Additionally, the Center has three instructional labs, a classroom and a lecture hall that will be used for teaching and public education, Carter noted. She added that with these expansions, the Center will offer new courses for undergraduate students. Currently, the Center offers a certificate in the energy track of the Technology and Society program and another in Sustainable Energy.

“[Our] new initiatives include new… seminars, retreats, and conferences, high risk/high payoff research catalyzed via funding opportunities for students and faculty, partnerships with energy companies and public education via our 'energy technology distillates' project,” she noted.

Energy Technology Distillates is a publication run by the Center that covers emerging topics in energy and the environment.

“The impact can be felt in the students whose life trajectories have changed as a result of involvement in our new research areas. The impact is felt in the faculty whose research directions have shifted as a result of the opportunities to explore new ideas and team up with others from different disciplines,” she said.

Among the speakers in the three-day celebration was Deputy Secretary of Energy Elizabeth Sherwood-Randall. Sherwood-Randall noted that she was impressed by the talent and innovative potential she had observed while speaking with various faculty members who will work in the Center. She also noted the importance of the Andlinger Center in a society facing climate change.

“The message I brought in my remarks was how urgent it is for our planet that we innovate. We have to achieve much more transformational uses of energy and means of preventing and capturing carbon emissions in order to save our planet,” Sherwood-Randall said.

She noted that the Andlinger Center also provides many opportunities for students to engage in cutting-edge research.

“Students who are interested can work with faculty on some of the most interesting research about batteries, carbon capture and other innovative technologies,” she added.

Sherwood-Randall also stated that the University is at the forefront the nation’s sustainability movement. According to her, several University faculty members currently receive early funding from the Department of Energy for inventions. Additionally, the Department of Energy funds the Princeton Plasma Physics Laboratory.

Former president and CEO of Lockheed Martin Norman Augustine ’57 GS '59 noted in his remarks that the nation is still some miles away from fully achieving clean energy solutions.
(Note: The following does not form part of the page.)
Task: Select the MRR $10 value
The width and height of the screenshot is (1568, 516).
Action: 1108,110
However, he later stated in an interview with the Daily Princetonian that the University’s interdisciplinary approach to engineering may better generate solutions.
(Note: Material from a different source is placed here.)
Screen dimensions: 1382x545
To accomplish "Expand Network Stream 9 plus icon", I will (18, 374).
“Having very basic engineering studies, and coupling them with liberal arts, at least for the kind of career I had, I think made all the difference in the world,” Augustine said.

Last Friday, Yueh-Lin Loo, the Theodora D. '78 and William H. Walton III '74 Professor in Engineering and professor of chemical and biological engineering, was appointed the new director of the Center. She will succeed Carter, who will serve as the Dean of the SEAS beginning on July 1.

Loo stated that the next phase of the Center’s mission involves fostering partnership with academic units across multiple disciplines, both within and outside the University.

“We are well-poised for the next growth phase,” Loo said. "And because the area, developing energy and environmental solutions and their implementation, is so interdisciplinary, we really need a lot of different expertise around the table to move the needle.”

According to Loo, six out of the seven current junior hires in the Center have home departments in SEAS and one hired faculty has a joint appointment with the School of Architecture. Loo stated that she hopes to see more joint appointments across different disciplines.

“This is an area we hope we will continue to build on. We want to continue to invest in the environment and the environmental sciences and be able to draw on talents that exist all over the world,” Eisgruber noted.

Associate Chief Copyeditor Samuel Garfinkle contributed reporting.